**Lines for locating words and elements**

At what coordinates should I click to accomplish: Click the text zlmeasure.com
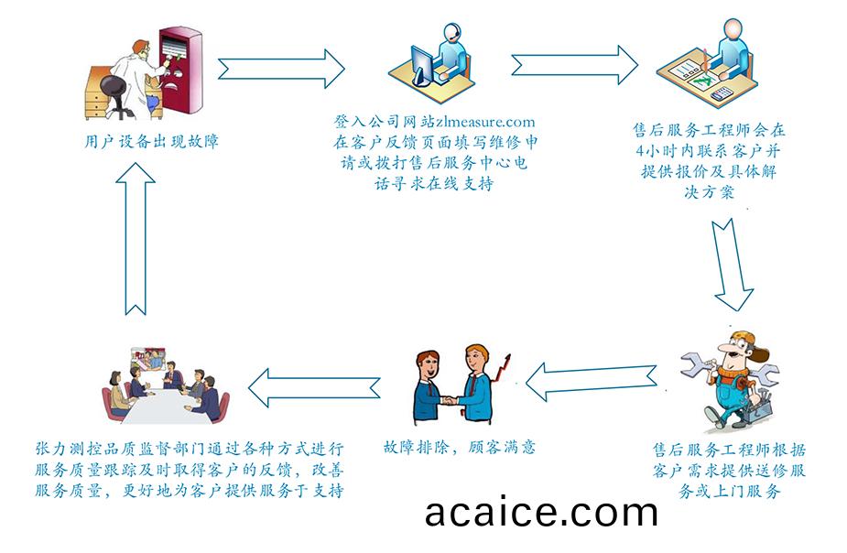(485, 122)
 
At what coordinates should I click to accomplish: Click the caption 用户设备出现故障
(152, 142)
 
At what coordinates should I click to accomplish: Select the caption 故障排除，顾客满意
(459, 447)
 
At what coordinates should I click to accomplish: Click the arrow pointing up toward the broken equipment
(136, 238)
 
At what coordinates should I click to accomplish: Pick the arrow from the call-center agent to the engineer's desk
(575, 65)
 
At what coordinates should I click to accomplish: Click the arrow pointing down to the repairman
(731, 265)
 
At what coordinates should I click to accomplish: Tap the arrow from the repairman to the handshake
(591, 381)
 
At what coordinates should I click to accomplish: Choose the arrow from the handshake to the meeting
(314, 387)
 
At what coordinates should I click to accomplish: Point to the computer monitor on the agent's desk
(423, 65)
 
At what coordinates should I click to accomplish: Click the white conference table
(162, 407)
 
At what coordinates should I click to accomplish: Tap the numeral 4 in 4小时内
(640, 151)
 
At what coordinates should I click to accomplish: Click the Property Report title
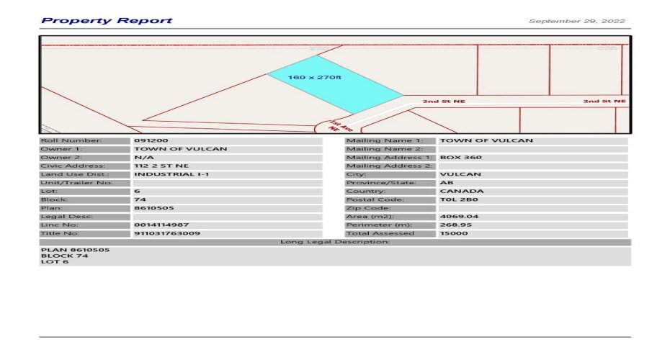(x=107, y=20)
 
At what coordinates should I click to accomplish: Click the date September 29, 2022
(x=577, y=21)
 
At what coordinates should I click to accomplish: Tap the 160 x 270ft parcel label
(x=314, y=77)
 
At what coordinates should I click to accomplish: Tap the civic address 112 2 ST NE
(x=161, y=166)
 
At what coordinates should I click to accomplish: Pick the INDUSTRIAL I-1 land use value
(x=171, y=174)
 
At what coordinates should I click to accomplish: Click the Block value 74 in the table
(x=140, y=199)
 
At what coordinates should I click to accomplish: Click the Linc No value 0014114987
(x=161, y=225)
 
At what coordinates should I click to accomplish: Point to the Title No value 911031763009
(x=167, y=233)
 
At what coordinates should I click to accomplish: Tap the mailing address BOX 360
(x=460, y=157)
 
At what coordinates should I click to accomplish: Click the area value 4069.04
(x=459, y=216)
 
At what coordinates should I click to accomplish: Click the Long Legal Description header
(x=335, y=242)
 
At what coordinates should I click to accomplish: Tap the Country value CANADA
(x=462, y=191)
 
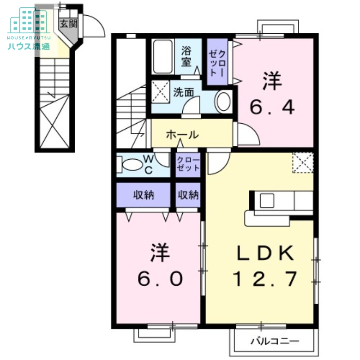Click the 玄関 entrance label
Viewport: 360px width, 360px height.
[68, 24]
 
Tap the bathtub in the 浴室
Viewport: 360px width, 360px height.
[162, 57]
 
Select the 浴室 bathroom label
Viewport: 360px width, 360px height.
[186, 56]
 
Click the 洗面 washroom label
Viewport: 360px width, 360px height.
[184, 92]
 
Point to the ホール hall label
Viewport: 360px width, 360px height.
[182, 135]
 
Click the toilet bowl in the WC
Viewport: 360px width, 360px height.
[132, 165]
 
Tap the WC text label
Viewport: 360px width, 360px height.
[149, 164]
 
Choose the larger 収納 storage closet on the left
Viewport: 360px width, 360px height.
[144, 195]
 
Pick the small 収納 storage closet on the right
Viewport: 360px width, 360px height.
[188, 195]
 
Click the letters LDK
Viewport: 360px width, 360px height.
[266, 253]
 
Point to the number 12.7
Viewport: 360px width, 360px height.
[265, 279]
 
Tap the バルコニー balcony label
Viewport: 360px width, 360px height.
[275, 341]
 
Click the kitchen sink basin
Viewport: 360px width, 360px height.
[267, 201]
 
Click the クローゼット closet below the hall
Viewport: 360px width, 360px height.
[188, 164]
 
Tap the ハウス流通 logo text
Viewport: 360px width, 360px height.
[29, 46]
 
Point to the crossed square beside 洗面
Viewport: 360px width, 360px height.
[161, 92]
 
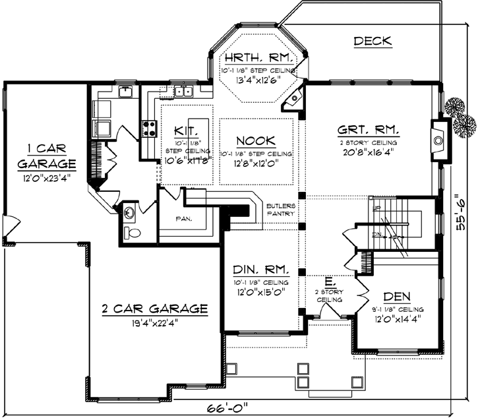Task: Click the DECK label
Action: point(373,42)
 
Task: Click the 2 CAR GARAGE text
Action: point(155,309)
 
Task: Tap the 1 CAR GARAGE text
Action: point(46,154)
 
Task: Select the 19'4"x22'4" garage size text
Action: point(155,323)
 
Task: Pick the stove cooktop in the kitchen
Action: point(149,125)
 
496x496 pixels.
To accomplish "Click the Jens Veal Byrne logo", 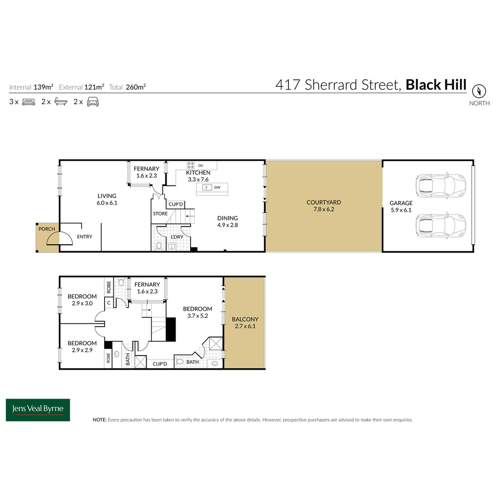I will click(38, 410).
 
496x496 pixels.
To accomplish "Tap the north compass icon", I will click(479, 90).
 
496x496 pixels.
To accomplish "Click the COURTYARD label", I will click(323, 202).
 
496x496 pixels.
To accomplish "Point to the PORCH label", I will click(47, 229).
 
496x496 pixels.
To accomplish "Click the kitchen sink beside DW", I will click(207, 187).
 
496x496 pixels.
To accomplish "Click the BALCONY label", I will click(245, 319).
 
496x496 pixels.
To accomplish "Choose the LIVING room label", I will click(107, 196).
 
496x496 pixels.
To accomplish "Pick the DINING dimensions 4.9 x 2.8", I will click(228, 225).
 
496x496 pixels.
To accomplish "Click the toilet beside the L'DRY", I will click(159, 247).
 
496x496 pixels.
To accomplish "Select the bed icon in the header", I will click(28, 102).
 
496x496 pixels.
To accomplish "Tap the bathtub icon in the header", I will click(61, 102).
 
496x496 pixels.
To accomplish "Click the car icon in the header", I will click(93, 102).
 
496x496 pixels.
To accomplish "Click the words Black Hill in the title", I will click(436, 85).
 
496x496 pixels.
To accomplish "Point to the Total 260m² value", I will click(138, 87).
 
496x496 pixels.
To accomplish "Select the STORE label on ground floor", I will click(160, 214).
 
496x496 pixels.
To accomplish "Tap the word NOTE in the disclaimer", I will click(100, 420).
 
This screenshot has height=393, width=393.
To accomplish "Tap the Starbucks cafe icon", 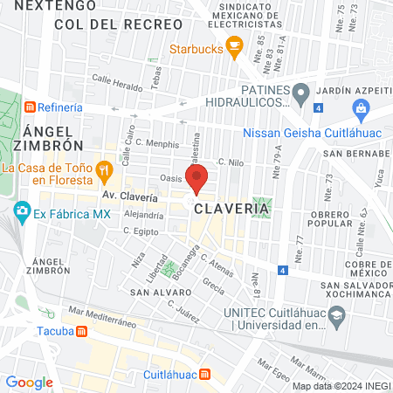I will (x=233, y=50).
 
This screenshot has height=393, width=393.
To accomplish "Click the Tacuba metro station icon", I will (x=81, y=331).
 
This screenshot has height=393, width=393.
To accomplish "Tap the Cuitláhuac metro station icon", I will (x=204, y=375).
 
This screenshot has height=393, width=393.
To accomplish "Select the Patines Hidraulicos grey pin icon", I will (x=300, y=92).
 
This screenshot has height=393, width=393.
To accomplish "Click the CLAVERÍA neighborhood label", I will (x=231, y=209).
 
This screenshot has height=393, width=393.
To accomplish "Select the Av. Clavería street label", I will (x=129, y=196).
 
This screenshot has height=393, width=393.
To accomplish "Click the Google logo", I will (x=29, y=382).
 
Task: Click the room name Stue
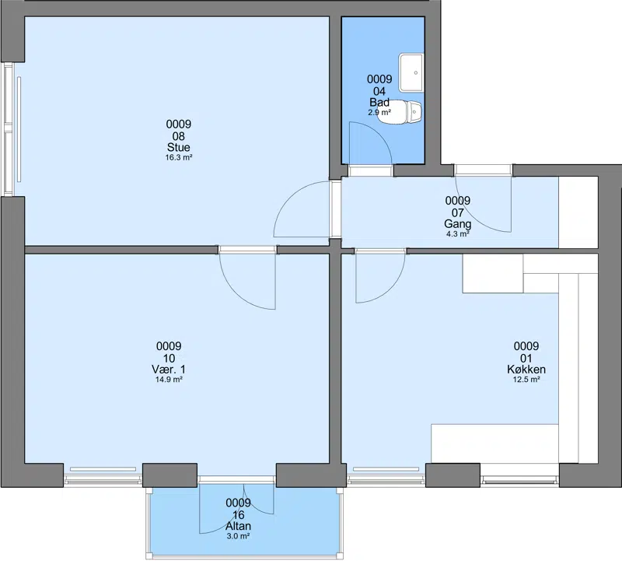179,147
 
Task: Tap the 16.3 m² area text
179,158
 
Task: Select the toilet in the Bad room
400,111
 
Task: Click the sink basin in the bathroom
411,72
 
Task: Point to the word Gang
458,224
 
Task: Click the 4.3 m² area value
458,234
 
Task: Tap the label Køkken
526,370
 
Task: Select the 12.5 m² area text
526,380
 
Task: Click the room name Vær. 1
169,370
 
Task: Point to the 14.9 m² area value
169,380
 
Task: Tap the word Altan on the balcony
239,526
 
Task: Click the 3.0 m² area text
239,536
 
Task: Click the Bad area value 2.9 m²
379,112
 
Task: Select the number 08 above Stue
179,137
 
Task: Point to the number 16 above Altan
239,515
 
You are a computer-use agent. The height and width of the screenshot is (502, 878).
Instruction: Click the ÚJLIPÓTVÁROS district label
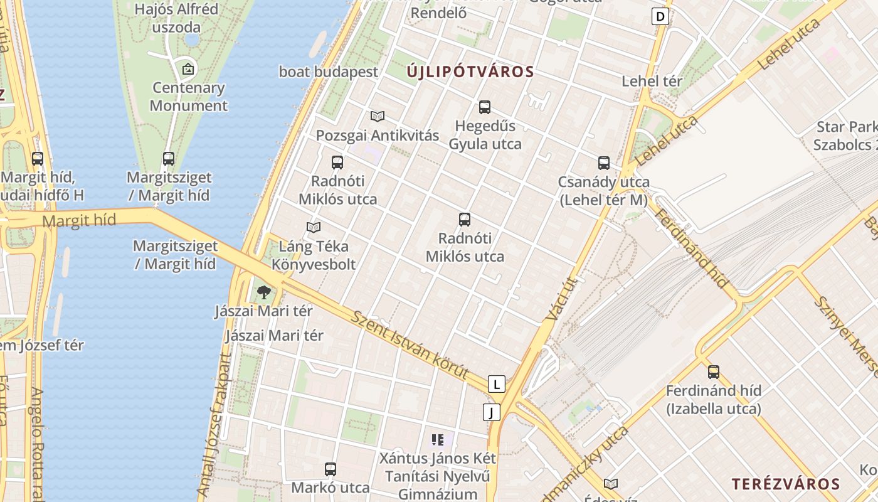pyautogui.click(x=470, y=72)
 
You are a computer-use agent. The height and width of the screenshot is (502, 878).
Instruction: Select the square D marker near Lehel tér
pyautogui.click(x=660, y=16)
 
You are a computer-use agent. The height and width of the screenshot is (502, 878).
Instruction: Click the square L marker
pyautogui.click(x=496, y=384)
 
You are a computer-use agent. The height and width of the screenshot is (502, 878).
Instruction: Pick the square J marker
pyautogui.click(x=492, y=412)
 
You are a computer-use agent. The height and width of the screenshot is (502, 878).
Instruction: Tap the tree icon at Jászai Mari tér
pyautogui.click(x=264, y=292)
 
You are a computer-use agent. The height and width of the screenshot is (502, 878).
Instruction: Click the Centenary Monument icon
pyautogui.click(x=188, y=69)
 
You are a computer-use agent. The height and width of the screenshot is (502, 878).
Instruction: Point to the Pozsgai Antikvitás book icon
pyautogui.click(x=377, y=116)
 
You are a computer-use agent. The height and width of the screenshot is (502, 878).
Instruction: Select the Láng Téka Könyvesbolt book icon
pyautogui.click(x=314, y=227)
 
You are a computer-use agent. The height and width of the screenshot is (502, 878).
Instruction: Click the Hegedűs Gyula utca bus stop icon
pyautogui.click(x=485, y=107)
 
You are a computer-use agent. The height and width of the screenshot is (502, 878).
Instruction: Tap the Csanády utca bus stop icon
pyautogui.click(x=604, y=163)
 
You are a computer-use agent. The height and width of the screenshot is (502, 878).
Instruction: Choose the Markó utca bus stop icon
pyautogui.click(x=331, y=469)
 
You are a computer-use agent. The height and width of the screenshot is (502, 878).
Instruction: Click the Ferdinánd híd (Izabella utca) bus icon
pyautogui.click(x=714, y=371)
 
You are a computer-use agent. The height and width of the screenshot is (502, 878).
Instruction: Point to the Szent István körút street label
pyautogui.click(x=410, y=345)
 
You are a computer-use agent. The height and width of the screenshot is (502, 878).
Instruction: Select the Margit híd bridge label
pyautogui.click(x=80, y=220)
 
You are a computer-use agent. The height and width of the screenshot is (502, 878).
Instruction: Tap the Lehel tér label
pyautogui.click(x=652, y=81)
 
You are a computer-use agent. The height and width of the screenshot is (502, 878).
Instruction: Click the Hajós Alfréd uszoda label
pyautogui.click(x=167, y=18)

**Challenge**
Rewrite the lines from the very first one through the line holding "(x=161, y=225)", inclusive, changing "arrow" to "pointer" and keeping everything else the same. Leave out the pictures.

**Result**
At what coordinates should I click to accomplish: Click the text zlmeasure.com
(485, 122)
 
At what coordinates should I click to accomplish: Click the caption 用户设备出现故障
(152, 142)
 
At what coordinates should I click to accomplish: Select the caption 故障排除，顾客满意
(459, 447)
 
At what coordinates should I click to accomplish: Click the pointer pointing up toward the broken equipment
(136, 238)
 
At what coordinates should I click to accomplish: Pick the pointer from the call-center agent to the engineer's desk
(575, 65)
 
At what coordinates should I click to accomplish: Click the pointer pointing down to the repairman
(731, 265)
 
At what coordinates should I click to accomplish: Tap the pointer from the repairman to the handshake
(591, 381)
 
At what coordinates should I click to accomplish: Choose the pointer from the handshake to the meeting
(314, 387)
 
At what coordinates should I click to accomplish: Point to the computer monitor on the agent's desk
(423, 65)
 
At what coordinates should I click to accomplish: Click the white conference table
(162, 407)
 
At what coordinates should I click to accomplish: Tap the numeral 4 in 4小时内
(640, 151)
 
At what coordinates should I click to accomplish: Click the Property Report title
(x=107, y=20)
 
At what coordinates should I click to accomplish: Click the date September 29, 2022
(x=577, y=21)
 
At what coordinates should I click to accomplish: Tap the 160 x 270ft parcel label
(x=314, y=77)
 
At what coordinates should I click to accomplish: Tap the civic address 112 2 ST NE
(x=161, y=166)
 
At what coordinates should I click to accomplish: Pick the INDUSTRIAL I-1 land use value
(x=171, y=174)
 
At what coordinates should I click to accomplish: Click the Block value 74 in the table
(x=140, y=199)
 
At what coordinates should I click to accomplish: Click the Linc No value 0014114987
(x=161, y=225)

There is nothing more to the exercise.